Salaries are calculated according to the number of students in their districts. Superintendents’ pay now ranges from $106,607 a year in small districts to $187,139 in large districts, while secretary-treasurers’ salary range is $94,468 to $159,646.

Although the ranges had not been adjusted for seven years, employees who weren’t at the maximum level were still able to negotiate pay raises.

In the Lower Mainland, salaries are frozen for about half the superintendents and secretary-treasurers because their pay exceeds the legislated caps.

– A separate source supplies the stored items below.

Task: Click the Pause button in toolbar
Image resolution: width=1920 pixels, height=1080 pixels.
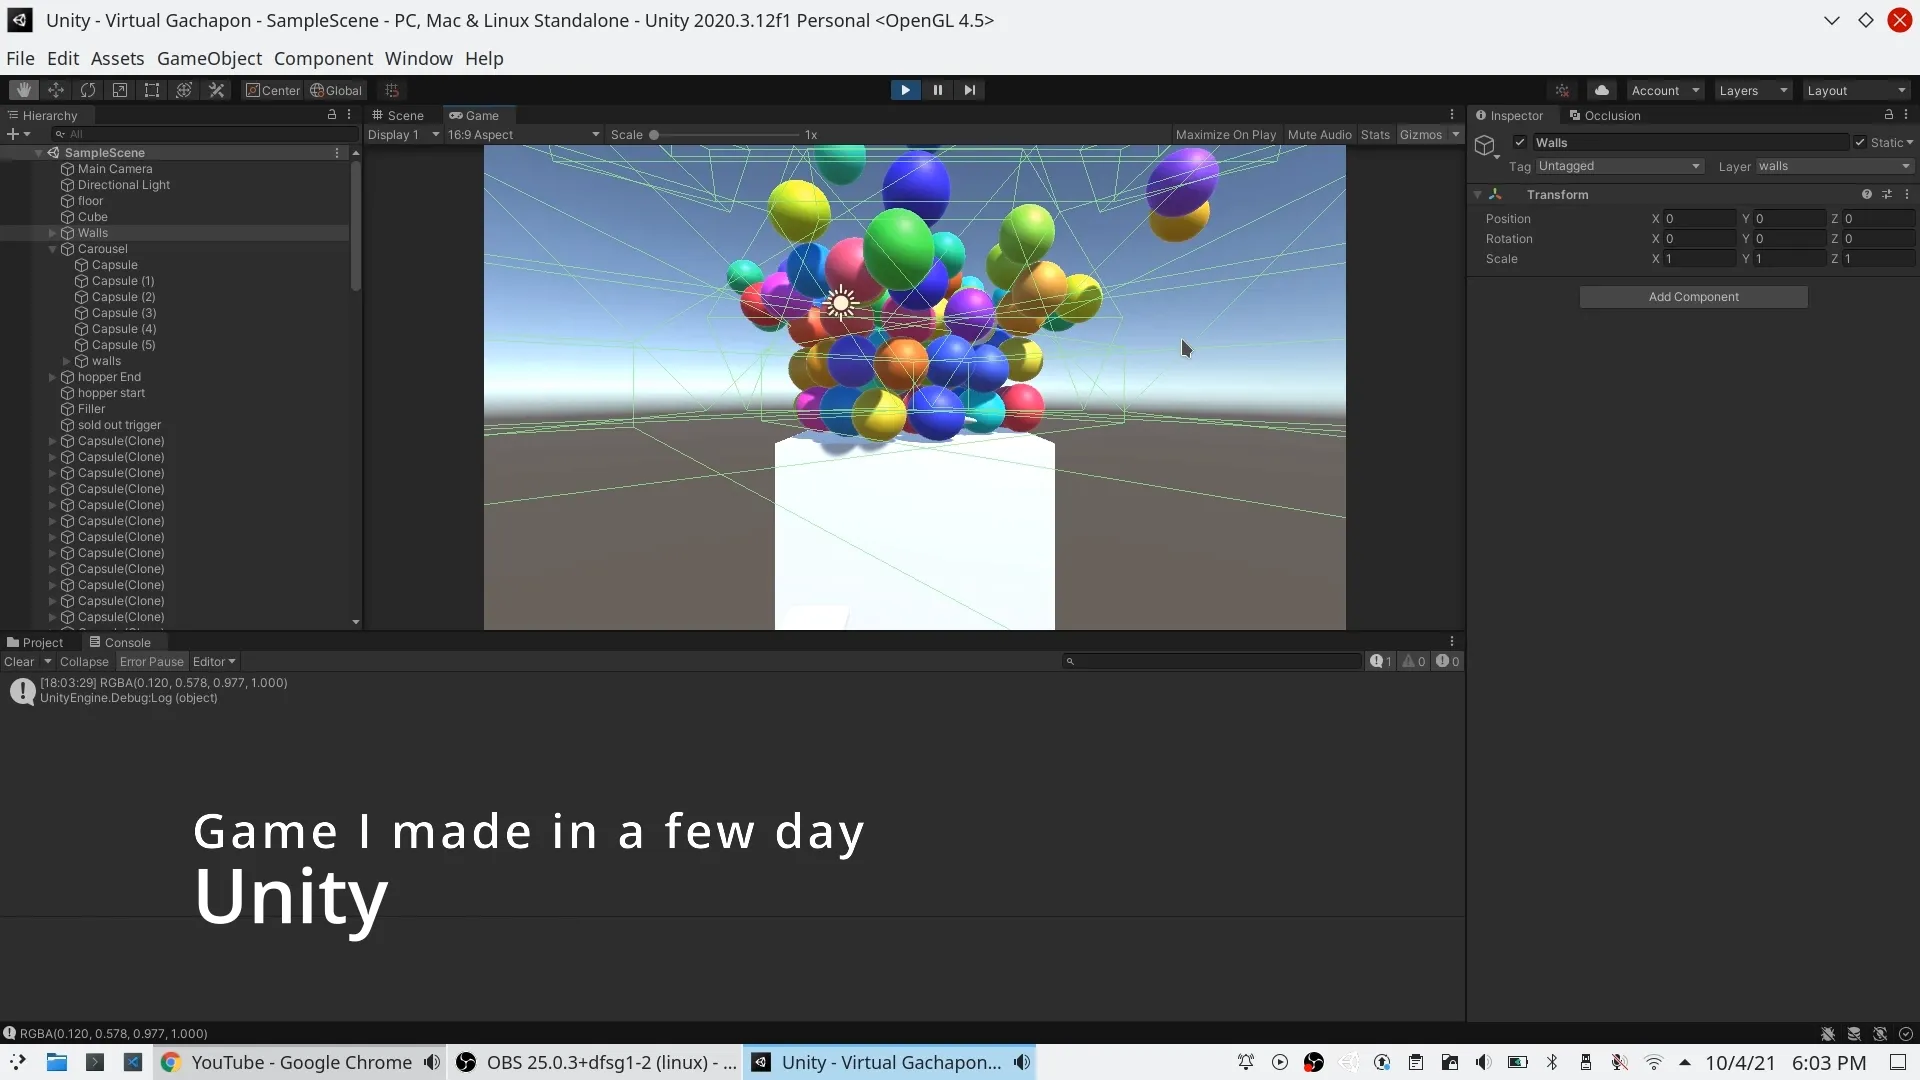Action: point(938,90)
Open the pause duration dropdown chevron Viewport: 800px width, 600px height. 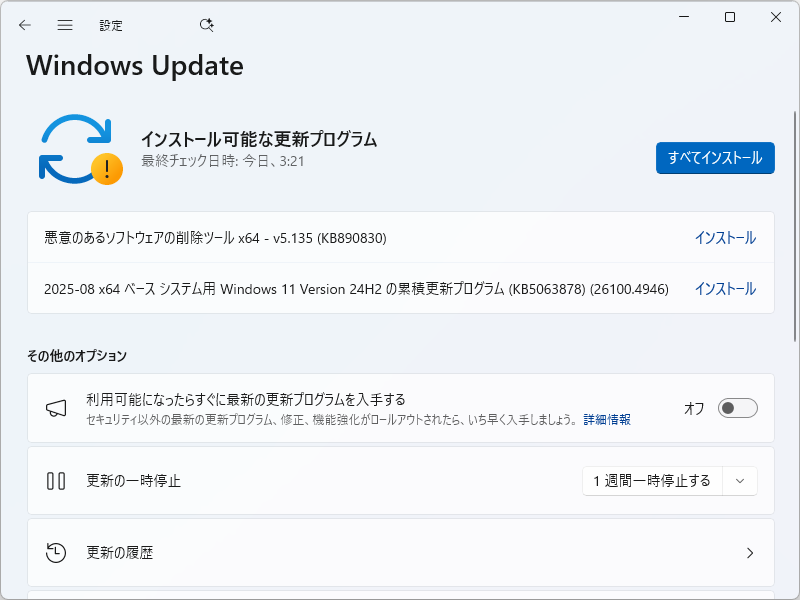(x=740, y=481)
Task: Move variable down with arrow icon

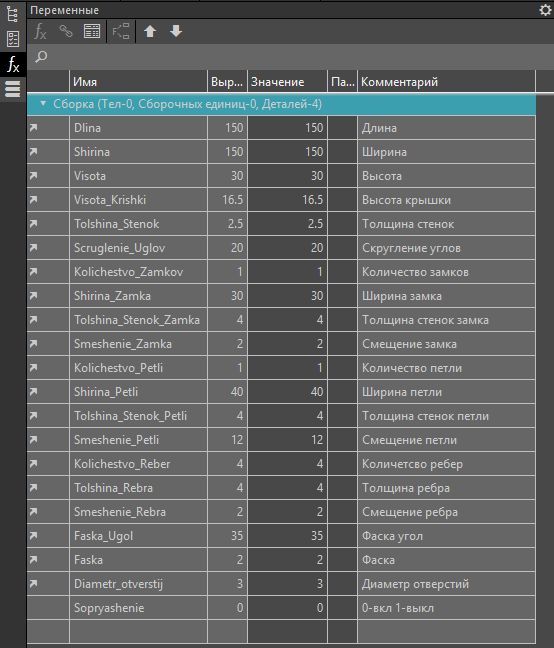Action: (176, 31)
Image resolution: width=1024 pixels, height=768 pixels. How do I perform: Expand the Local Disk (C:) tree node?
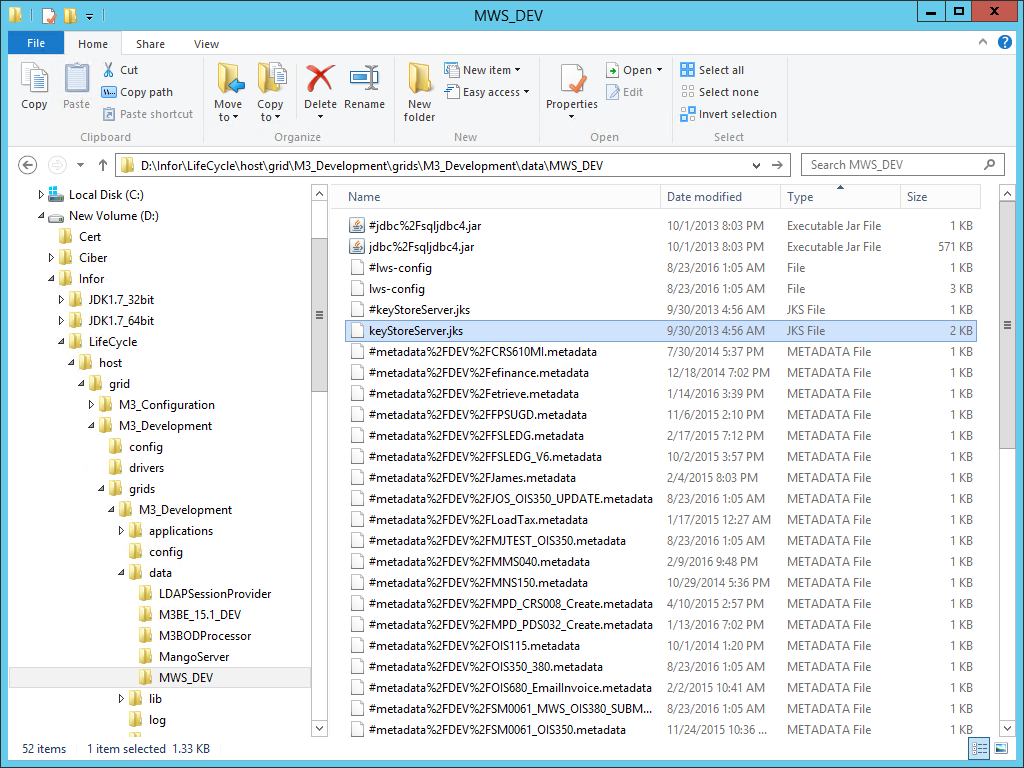[41, 195]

Finlayson said incentive pay is not intended for employees who meet ordinary expectations, such as a secretary-treasurer who balances his budget. Nor is it intended to reward those at the helm when a district experiences an unexplained bump in student achievement.

Rather, the bonus will be for superintendents who identify an issue in need of attention (such as literacy or graduation rates), develop a plan in consultation with the community and co-workers, implement the plan and achieve measurable results.

For secretary-treasurers, it might mean finding new and innovative ways of building and maintaining schools or transporting students, he said.

The new chairmen of the two largest school boards — Surrey and Vancouver — said they are personally enthusiastic about the plan, although it hasn’t yet been endorsed by their boards.

Vancouver chairman Clarence Hansen said many superintendents would already qualify for incentive pay and they would set an example for those who aren’t performing as well.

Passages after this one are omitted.